- AIM
Rewrite the listing with every "checkbox" changed to "check box" and nothing else altered. Omit the pictures from your answer.

+ + + + +

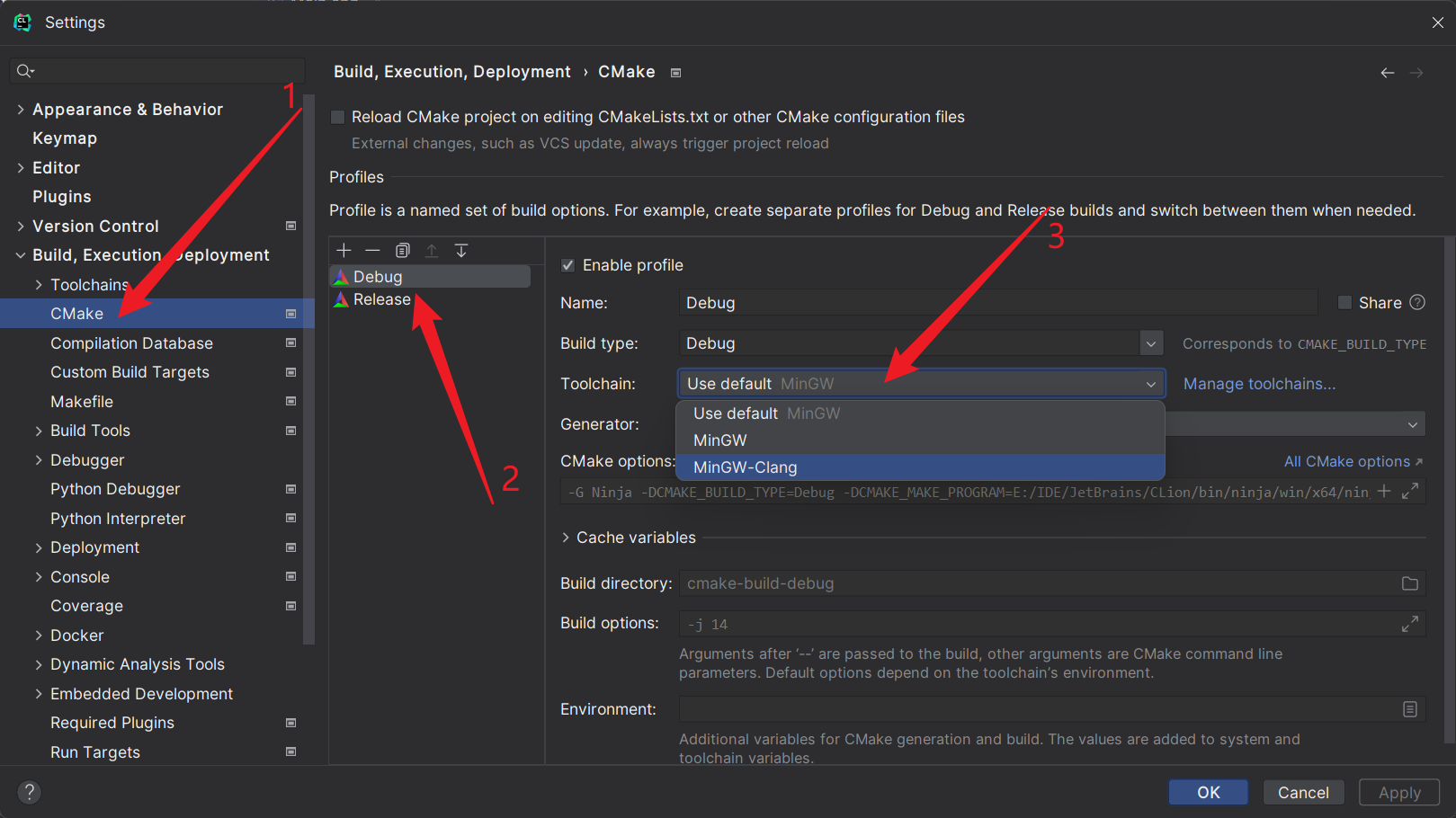Uncheck the Enable profile checkbox
1456x818 pixels.
567,265
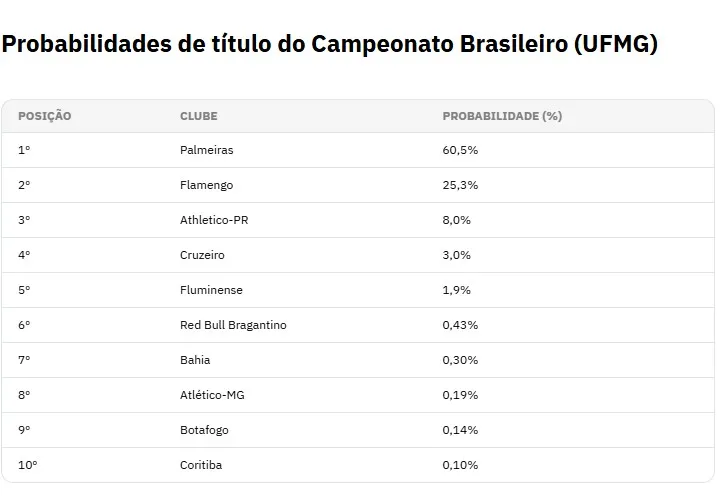Click the Athletico-PR club name
Screen dimensions: 724x500
(x=214, y=220)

+ + + + +

- SOLUTION FOR THIS EXERCISE
Uncheck the Enable profile check box
1456x818 pixels.
567,265
Click the Athletico-PR club name
Screen dimensions: 724x500
(x=214, y=220)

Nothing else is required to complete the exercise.